Related Work & Insights¶
- vs SeedVR2-3B / DOVE (One-step Diffusion VSR): Although they are already one-step models, they still employ segment-wise processing with dense 3D attention, leading to high latency and memory consumption. FlashVSR integrates streaming, block-sparse attention, and a tiny conditional decoder, achieving an 11.8× speedup with only 1/5 of the memory, while reducing lookahead latency from 101 frames down to 8 frames.

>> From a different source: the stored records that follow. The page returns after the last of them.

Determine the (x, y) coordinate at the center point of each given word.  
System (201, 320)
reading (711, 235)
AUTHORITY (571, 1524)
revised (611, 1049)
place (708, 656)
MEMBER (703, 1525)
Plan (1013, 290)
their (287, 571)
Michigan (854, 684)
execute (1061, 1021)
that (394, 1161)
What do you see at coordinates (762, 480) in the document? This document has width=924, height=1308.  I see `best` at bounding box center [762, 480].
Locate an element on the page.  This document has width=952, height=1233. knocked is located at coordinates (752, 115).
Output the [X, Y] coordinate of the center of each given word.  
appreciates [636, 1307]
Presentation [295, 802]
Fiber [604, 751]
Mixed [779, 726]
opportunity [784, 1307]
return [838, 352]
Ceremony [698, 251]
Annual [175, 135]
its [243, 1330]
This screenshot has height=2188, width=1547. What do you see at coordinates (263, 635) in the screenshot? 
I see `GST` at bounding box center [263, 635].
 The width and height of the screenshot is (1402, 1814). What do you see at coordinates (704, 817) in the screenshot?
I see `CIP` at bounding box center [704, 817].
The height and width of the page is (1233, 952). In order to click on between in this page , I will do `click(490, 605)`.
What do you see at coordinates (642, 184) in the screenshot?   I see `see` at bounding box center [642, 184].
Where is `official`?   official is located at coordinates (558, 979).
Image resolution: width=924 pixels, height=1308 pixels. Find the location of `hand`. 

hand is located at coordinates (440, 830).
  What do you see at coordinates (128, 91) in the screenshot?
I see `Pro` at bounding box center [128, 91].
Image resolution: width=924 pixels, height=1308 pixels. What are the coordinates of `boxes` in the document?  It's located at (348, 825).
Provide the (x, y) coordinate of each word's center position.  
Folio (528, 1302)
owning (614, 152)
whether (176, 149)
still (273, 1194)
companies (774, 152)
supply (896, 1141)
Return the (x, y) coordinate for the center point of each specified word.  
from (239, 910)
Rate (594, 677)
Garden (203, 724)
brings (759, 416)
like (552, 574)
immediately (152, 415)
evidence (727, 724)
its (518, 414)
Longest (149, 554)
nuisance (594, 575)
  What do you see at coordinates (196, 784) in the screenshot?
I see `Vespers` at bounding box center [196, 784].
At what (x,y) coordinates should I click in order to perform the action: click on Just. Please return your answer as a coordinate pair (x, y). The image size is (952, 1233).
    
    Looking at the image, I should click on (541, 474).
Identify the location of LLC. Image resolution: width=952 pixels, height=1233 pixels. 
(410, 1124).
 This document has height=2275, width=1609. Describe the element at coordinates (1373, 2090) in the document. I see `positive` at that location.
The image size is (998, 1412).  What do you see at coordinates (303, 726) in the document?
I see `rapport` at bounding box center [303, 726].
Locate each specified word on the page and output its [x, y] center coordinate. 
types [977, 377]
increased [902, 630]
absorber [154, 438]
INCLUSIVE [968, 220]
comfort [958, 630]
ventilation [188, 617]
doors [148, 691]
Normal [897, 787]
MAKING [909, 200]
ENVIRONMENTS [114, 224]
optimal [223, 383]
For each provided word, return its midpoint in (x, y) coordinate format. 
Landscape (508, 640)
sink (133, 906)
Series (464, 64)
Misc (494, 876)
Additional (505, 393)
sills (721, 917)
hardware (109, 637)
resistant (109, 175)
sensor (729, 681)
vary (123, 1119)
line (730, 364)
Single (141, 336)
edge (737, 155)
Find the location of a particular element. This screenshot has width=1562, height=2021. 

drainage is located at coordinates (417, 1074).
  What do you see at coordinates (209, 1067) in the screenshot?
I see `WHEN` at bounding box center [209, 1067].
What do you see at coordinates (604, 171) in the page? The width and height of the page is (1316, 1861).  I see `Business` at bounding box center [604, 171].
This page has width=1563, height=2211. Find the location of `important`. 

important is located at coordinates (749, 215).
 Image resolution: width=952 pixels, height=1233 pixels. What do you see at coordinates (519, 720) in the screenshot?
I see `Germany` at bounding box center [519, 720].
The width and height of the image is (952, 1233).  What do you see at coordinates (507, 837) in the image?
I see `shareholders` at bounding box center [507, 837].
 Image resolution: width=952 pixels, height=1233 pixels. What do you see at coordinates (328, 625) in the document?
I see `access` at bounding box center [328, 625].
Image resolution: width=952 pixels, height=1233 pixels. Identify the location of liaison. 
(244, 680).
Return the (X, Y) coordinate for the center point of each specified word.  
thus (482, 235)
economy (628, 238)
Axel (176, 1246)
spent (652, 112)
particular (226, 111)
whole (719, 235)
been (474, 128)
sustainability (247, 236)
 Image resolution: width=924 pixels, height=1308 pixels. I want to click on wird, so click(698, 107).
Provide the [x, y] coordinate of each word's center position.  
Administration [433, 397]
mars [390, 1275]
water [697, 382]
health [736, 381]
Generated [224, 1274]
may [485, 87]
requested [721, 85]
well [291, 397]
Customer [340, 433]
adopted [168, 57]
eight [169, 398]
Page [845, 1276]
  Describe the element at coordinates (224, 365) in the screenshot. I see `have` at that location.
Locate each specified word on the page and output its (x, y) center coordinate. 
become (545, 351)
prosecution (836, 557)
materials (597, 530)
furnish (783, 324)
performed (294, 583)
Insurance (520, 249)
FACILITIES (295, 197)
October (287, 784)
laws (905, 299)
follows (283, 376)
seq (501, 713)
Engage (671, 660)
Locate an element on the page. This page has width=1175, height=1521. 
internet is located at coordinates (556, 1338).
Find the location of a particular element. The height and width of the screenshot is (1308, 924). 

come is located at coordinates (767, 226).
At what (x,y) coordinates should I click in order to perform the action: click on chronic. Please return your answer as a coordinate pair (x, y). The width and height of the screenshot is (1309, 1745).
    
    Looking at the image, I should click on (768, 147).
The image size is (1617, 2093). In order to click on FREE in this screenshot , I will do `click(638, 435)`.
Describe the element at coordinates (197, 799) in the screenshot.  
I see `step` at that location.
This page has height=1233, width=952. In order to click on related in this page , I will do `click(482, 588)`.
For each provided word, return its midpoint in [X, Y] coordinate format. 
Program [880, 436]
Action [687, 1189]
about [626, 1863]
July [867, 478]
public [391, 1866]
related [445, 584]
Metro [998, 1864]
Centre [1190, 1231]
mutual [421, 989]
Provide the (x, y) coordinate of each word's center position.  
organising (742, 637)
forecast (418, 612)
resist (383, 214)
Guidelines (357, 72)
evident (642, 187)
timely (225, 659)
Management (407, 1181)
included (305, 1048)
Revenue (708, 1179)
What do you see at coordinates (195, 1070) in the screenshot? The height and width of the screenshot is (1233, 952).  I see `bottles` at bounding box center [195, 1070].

- vs STAR / Upscale-A-Video (Multi-step Diffusion VSR): They require multi-step denoising with chunked inference, dragging the speed down to 0.1–0.15 FPS. FlashVSR's single-step streaming pipeline is 114–136× faster.
- vs Diffusion Forcing-style Streaming Video Generation: Designed primarily for generation, these approaches rely on teacher/student forcing to mitigate error accumulation and require sequential frame-by-frame unrolling. FlashVSR leverages the strong conditioning of VSR on the LR frames to utilize parallel frame training, significantly improving training throughput.
Rating¶
- Novelty: ⭐⭐⭐⭐⭐ First one-step, streaming diffusion-based VSR; highly insightful RoPE periodicity diagnosis and local window solution.
- Experimental Thoroughness: ⭐⭐⭐⭐⭐ Evaluation across five datasets + comprehensive efficiency metrics + three distinct ablation groups covering synthetic, real-world, AIGC, and ultra-high resolution settings.
- Writing Quality: ⭐⭐⭐⭐⭐ The mapping from three key obstacles to three innovations is extremely clear, backed by solid quantitative bottleneck analysis.
- Value: ⭐⭐⭐⭐⭐ Pushes diffusion VSR to deployable near-real-time rates, with the bonus of open-sourcing the VSR-120K dataset.